Texte de la page:
######

Affichage des articles dont le libellé est The Telegraph. Afficher tous les articles
Affichage des articles dont le libellé est The Telegraph. Afficher tous les articles

mercredi 12 mai 2010

Robin des Bois revu et corrigé




Dans le débat qui nous occupe sur la véracité historique et la liberté créative accordée au narrateur, voici un bel exemple d'imagination au travail : celui du cinéaste Ridley Scott revisitant le mythe de Robin des Bois pour qu'il colle avec les besoins d'un film à grand spectacle.



L'entraînement des acteurs au tir à l'arc.

Dans son scénario, Ridley Scott malmène l'Histoire jusqu'à un point limite mais il reste dans les clous de la vraisemblance. L'idée à la base du film est simple et efficace : un archer anglais assiste à la mort du roi Richard Cœur de Lion et à la suite d'un concours de circonstances revient au pays sous l'identité d'un aristocrate.

Ce tour de passe-passe rend possible la suite du scénario aux multiples rebondissements dont un débarquement du roi de France qui se termine comme de bien entendu par un désastre pour l'envahisseur. Rien de tel qu'un peu de francophobie pour plaire au populo rosbif.

Dans cet article du Guardian, Andrew Pulver décortique le scénario avec beaucoup d'intelligence.

Robin Hood

Ridley Scott's reworked tale of dispossession and rebellion cleverly reconciles disparate threads of the Robin Hood myth

The Cannes film festival has picked the most rousing possible opener with this new cinema treatment of the Robin Hood legend. Gladiator may be 10 years ago now, but director Ridley Scott has had his persistent faith in Russell Crowe amply rewarded; Crowe may be puffier of face, hoarser of voice and done rather too much confrontational living in public, but he still has exactly the right kind of leading-man steel to make this ambitious, serious and unashamedly populist epic work.

With so many variants of the story already filmed, Scott and his screenwriter, Brian Helgeland, have gone for what, if this was a superhero film, would be called an origin myth: it finishes at pretty much the point most tellings of the tale start. Scott's Robin Hood is not a story of derring-do in Sherwood Forest, nor is it of merry chaps in Lincoln green outsmarting the vile sheriff of Nottingham; it's a story of dispossession and rebellion that manages to cleverly link together most of the seemingly irreconcilable elements of the Hood myth, and wrap it all up in a warm, fuzzy ball of pro-democratic class consciousness.

Things get under way as Richard the Lionheart is killed while besieging a French castle, supposedly heading home to England from the crusades.

Among his army is one Robin Longstride (Crowe), a common archer who by various flukes too numerous to mention ends up in possession of the dead king's crown as well as the identity of one of Richard's most trusted retainers, Robert of Loxley, also dead. (This allows the Hood character to both partake in the aristocratic mien of a figure required to direct military operations, and also to retain a little peasant-class credibility, so necessary for that steal-from-the-rich thing he has going.)

######

Problème à résoudre:
Transcrivez mot pour mot le passage du billet sur Robin des Bois qui va de « Things get under » jusqu'à « he has going.) ». Le matériel qui vient ensuite n'est pas nécessaire.

Section de données:
######

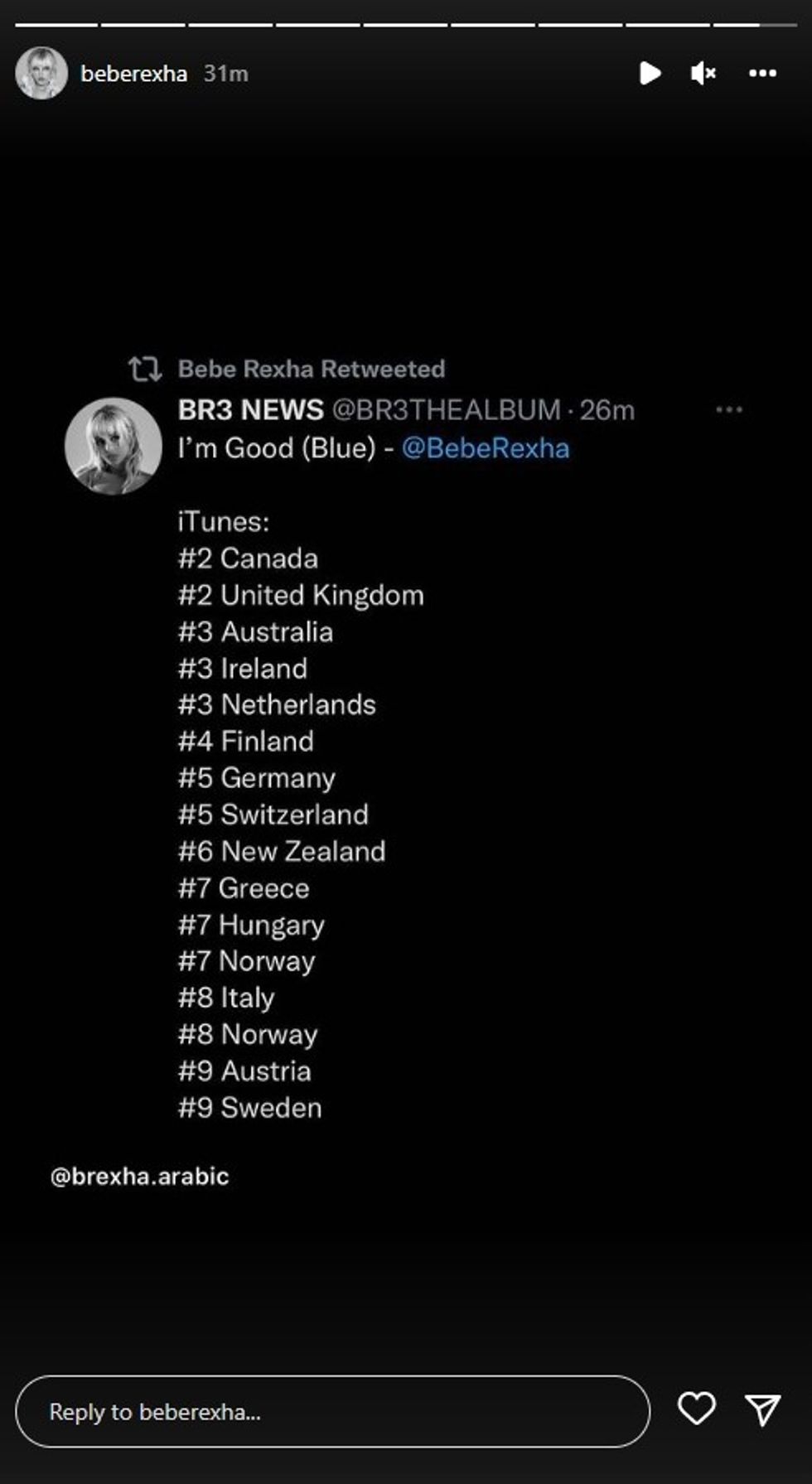Image resolution: width=812 pixels, height=1484 pixels.
Task: Share the story with the paper plane icon
Action: click(x=762, y=1409)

######

Réponse finale:
Things get under way as Richard the Lionheart is killed while besieging a French castle, supposedly heading home to England from the crusades.

Among his army is one Robin Longstride (Crowe), a common archer who by various flukes too numerous to mention ends up in possession of the dead king's crown as well as the identity of one of Richard's most trusted retainers, Robert of Loxley, also dead. (This allows the Hood character to both partake in the aristocratic mien of a figure required to direct military operations, and also to retain a little peasant-class credibility, so necessary for that steal-from-the-rich thing he has going.)